A Hong Kong fishing vessel carrying activists sets sail for the disputed Diaoyu Island in the East China Sea.

A Hong Kong fishing vessel carrying activists sets sail for the disputed Diaoyu Island in the East China Sea. Kin Cheung/AP

How China's Enormous Fishing Fleet Is Being Used As a Surrogate Navy

Beijing seems to be sending its fishermen to work in disputed waters for not only economic and commercial reasons, but geopolitical ones as well. By Adam Pasnick

China has a lot of fishermen—with 695,555 vessels, its commercial fishing fleet is more than double the size (pdf, pg. 36) of the next biggest, from Japan. That’s primarily because China eats a lot of fish per capita, and catches more fish than any other country in the world by a huge margin.

But it’s not just about keeping Chinese bellies full. According to an excellent in-depth report from Reuters , Beijing is increasingly equipping fishing boats with geolocation devices, filling them up with subsidized fuel, and dispatching them to the disputed waters of the South China Sea, where they are clashing with rival fishermen from Vietnam and the Philippines.

When China stationed an oil rig near the Paracel Islands in May, provoking violent anti-Chinese riots in Vietnam, Chinese fishing boats were part of the ad hoc armada protecting the rig (which was later withdrawn ). At one point a Chinese fishing vessel rammed and sunk one of its Vietnamese counterparts (paywall), according to video evidence published by Hanoi.

“It’s pretty clear that the Chinese fishing fleet is being encouraged to fish in disputed waters,” Alan Dupont, a professor of international security at the University of New South Wales in Australia, told Reuters. “I think that’s now become policy as distinct from an opportunistic thing, and that the government is encouraging its fishing fleet to do this for geopolitical as well as economic and commercial reasons.”

China has laid claim to about 90% of the South China Sea , most notably the tiny island chains know as the Spratlys and Paracels, which are claimed by the Philippines and Vietnam, respectively, along with many other countries in the region. The disputes encompasses issues of sovereignty and energy exploration, but it’s also about fishing rights.

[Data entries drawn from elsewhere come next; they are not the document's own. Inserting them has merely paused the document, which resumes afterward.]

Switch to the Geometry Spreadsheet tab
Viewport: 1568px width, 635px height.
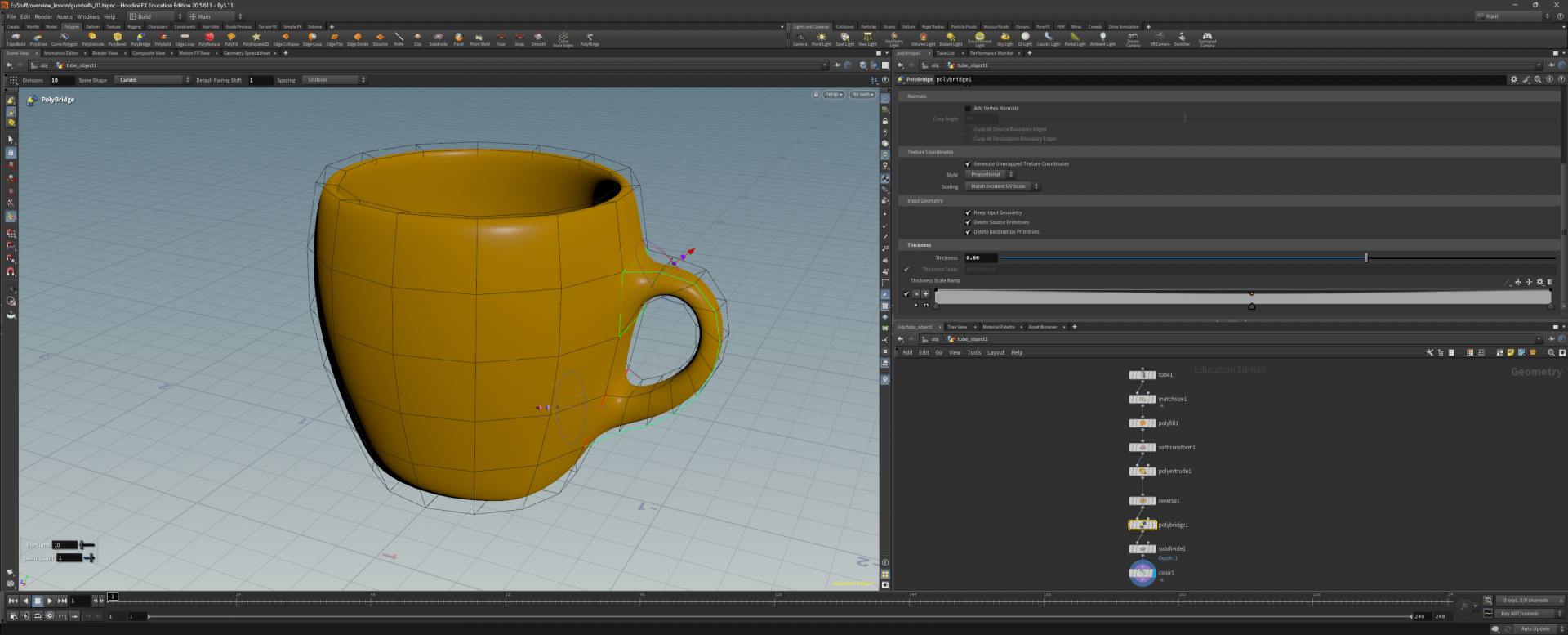pos(247,53)
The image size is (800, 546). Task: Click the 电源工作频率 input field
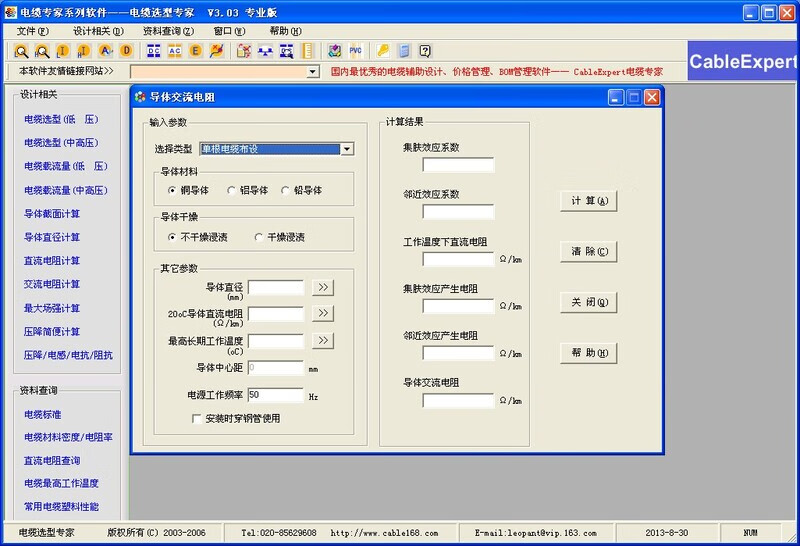click(x=275, y=396)
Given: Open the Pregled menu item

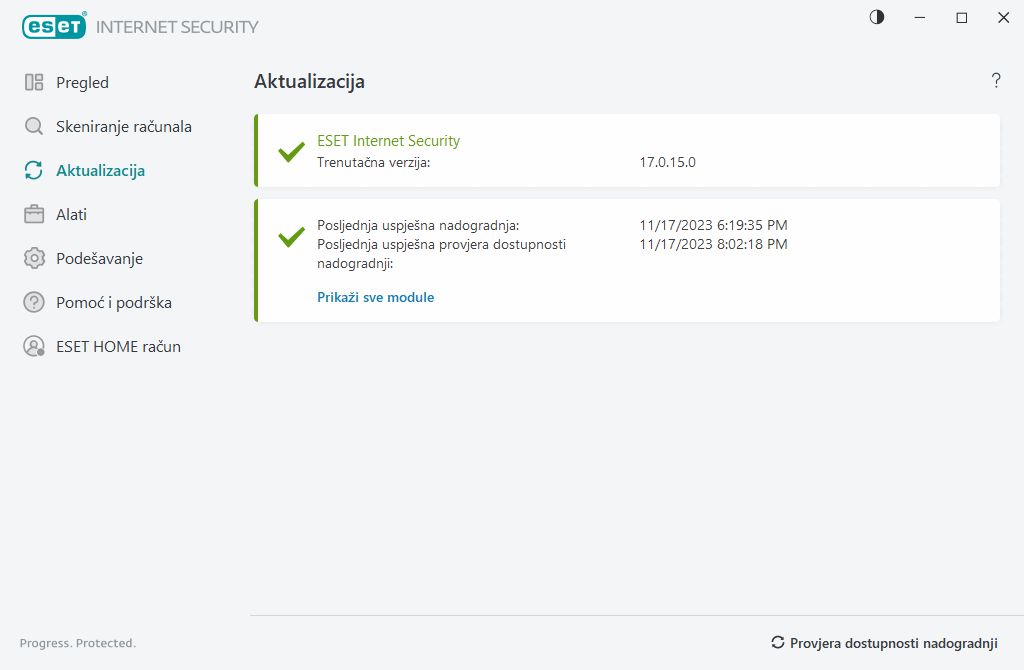Looking at the screenshot, I should click(x=82, y=83).
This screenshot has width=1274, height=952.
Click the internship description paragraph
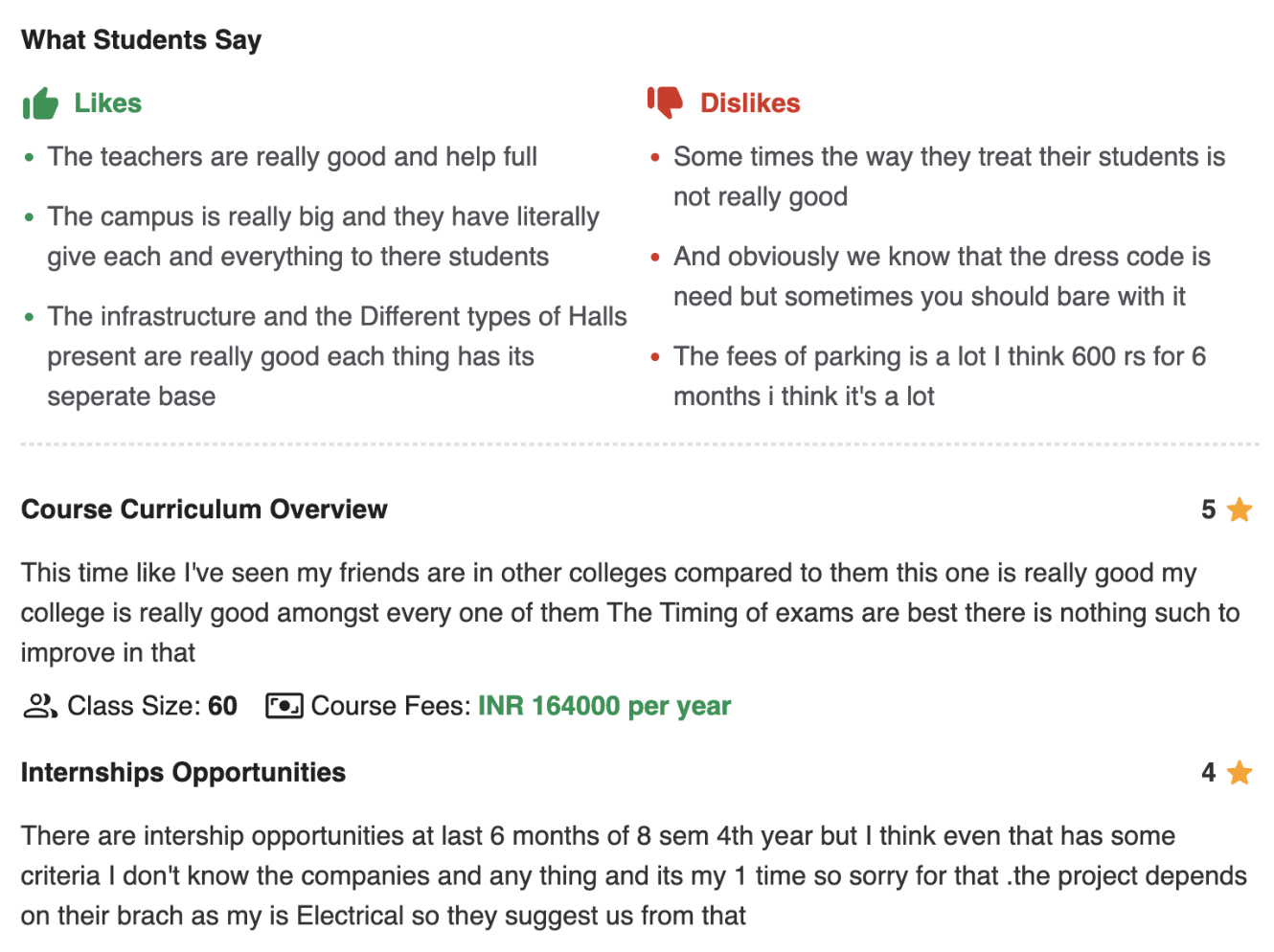(x=632, y=875)
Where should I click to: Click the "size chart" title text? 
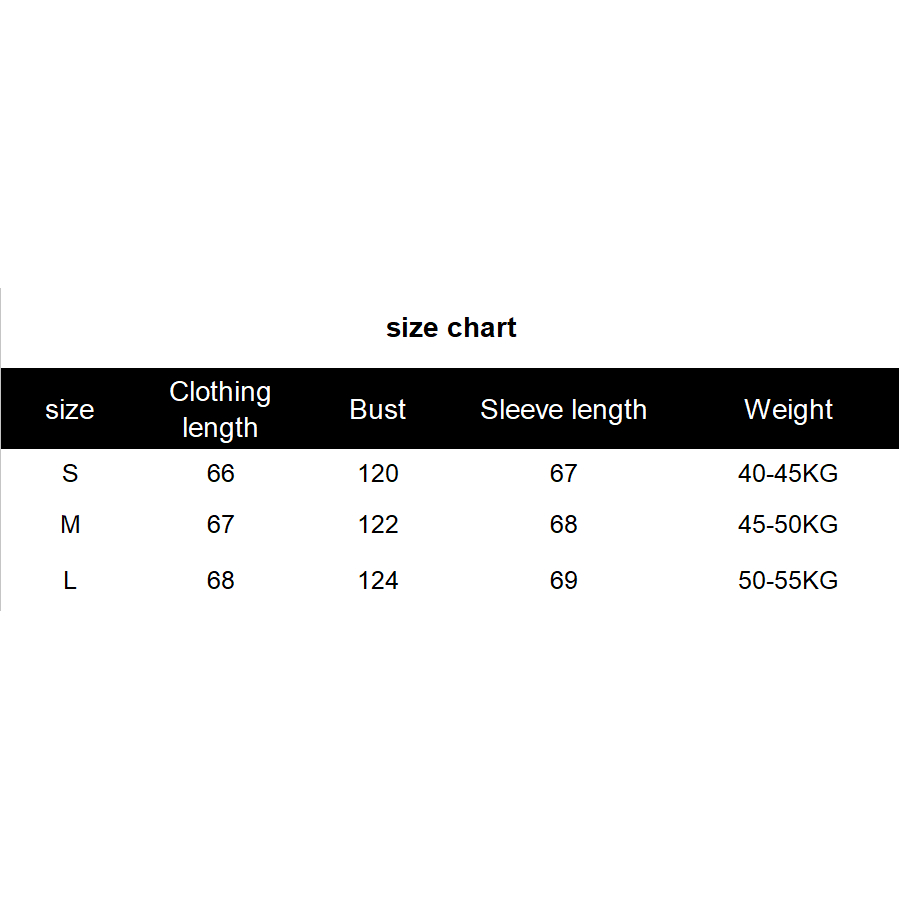coord(451,328)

And as China’s near coastal waters become increasingly over-fished , its vast armada of fishing boats will have to travel even further to fill their nets, to sate their countrymen’s ever-growing hunger for seafood.

By 2030, the UN projects that China’s fish consumption will increase more than 60% from 2008 levels, to 57.4 million tonnes (63.3 million tons)— more than a third of the global total (pdf, pg. 205).